I will now address Amendments 17, 18 and 26 in my name. It is essential that the animal welfare protections under this Bill command strong public and stakeholder confidence. To that end, we have listened carefully to the points raised by the Opposition and stakeholders about the need for strong animal welfare protections. We understand that noble Lords feel that there should be more opportunity for parliamentary oversight of these vital elements of the legislation. Consequently, we are tabling these amendments so that regulations made under the powers in Clauses 11(5) and 22(3) will need to be debated and actively approved by both Houses of Parliament through the affirmative resolution procedure before they come into effect.
Amendment 17 relates to Clause 11(5). The amendment provides an increased opportunity for parliamentary scrutiny when powers are used to lay out the form and content of the animal welfare declaration and accompanying documents, and the information that must accompany the declaration.

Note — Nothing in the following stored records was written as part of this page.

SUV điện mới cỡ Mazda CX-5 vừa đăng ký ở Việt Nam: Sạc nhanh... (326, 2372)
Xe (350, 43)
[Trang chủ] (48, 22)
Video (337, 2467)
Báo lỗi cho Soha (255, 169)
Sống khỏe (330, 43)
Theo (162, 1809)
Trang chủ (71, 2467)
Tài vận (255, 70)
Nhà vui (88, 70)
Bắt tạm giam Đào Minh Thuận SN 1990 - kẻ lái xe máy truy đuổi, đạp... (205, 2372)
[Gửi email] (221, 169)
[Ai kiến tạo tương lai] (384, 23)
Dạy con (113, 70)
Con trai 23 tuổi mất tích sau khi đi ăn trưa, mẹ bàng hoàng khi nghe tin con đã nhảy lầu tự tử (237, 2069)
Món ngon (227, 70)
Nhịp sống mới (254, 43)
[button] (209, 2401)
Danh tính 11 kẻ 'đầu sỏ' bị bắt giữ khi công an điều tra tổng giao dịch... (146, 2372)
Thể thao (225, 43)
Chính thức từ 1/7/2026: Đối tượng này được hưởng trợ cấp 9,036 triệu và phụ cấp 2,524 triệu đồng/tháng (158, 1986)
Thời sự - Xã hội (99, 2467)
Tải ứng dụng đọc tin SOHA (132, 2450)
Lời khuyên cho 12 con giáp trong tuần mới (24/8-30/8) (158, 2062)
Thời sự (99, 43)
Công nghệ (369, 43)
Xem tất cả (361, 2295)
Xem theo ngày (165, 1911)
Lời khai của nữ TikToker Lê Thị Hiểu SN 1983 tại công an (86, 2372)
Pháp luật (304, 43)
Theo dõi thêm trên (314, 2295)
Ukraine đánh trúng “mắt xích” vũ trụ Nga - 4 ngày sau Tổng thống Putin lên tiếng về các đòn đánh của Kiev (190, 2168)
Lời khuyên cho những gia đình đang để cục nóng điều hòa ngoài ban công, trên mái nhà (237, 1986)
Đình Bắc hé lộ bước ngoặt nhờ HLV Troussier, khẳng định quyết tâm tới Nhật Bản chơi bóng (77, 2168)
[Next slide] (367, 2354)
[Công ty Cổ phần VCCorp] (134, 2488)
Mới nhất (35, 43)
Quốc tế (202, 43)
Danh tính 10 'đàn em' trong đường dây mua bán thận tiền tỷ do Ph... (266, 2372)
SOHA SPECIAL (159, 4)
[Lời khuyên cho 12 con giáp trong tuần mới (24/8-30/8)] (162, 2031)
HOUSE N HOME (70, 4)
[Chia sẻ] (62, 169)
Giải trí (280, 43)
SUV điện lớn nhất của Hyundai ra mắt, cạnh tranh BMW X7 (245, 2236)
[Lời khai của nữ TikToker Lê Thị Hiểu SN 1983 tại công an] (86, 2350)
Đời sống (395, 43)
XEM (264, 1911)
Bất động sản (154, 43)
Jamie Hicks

Regulations under Clause 11(9) regarding provisions for an application for a precision-bred marketing authorisation to be made by a person other than the notifier are a technical and administrative matter and not of significant public interest. They will therefore remain subject to negative procedure.
Amendment 26 relates to Clause 22(3). This amendment will provide Parliament with an increased opportunity to scrutinise and debate the body which is to be designated as the animal welfare advisory body, while retaining the flexibility the Bill provides on how the advisory body can be established. We expect there to be strong public interest in the requirements set out in the animal welfare declarations, and we want to come to Parliament with a robust set of proposals informed by expert advice. Indeed, that is why we have already commissioned in Scotland’s Rural College to run an independent research project to set criteria for the animal welfare assessment and the evidence that will be required to accompany it.
The research will involve experts from the Animal Welfare Committee and a wide range of organisations with expertise in animal welfare, genetics and industry practice. This is a growing, innovative sector, and the regulatory system that oversees it is likely to need to evolve over time. Establishing the regulations in secondary legislation subject to the affirmative procedure will allow the Government to ensure that the regulatory system continues to achieve its goals in the long run, while maintaining proportionate parliamentary oversight of its design and future development. I hope noble Lords will be content to accept these amendments.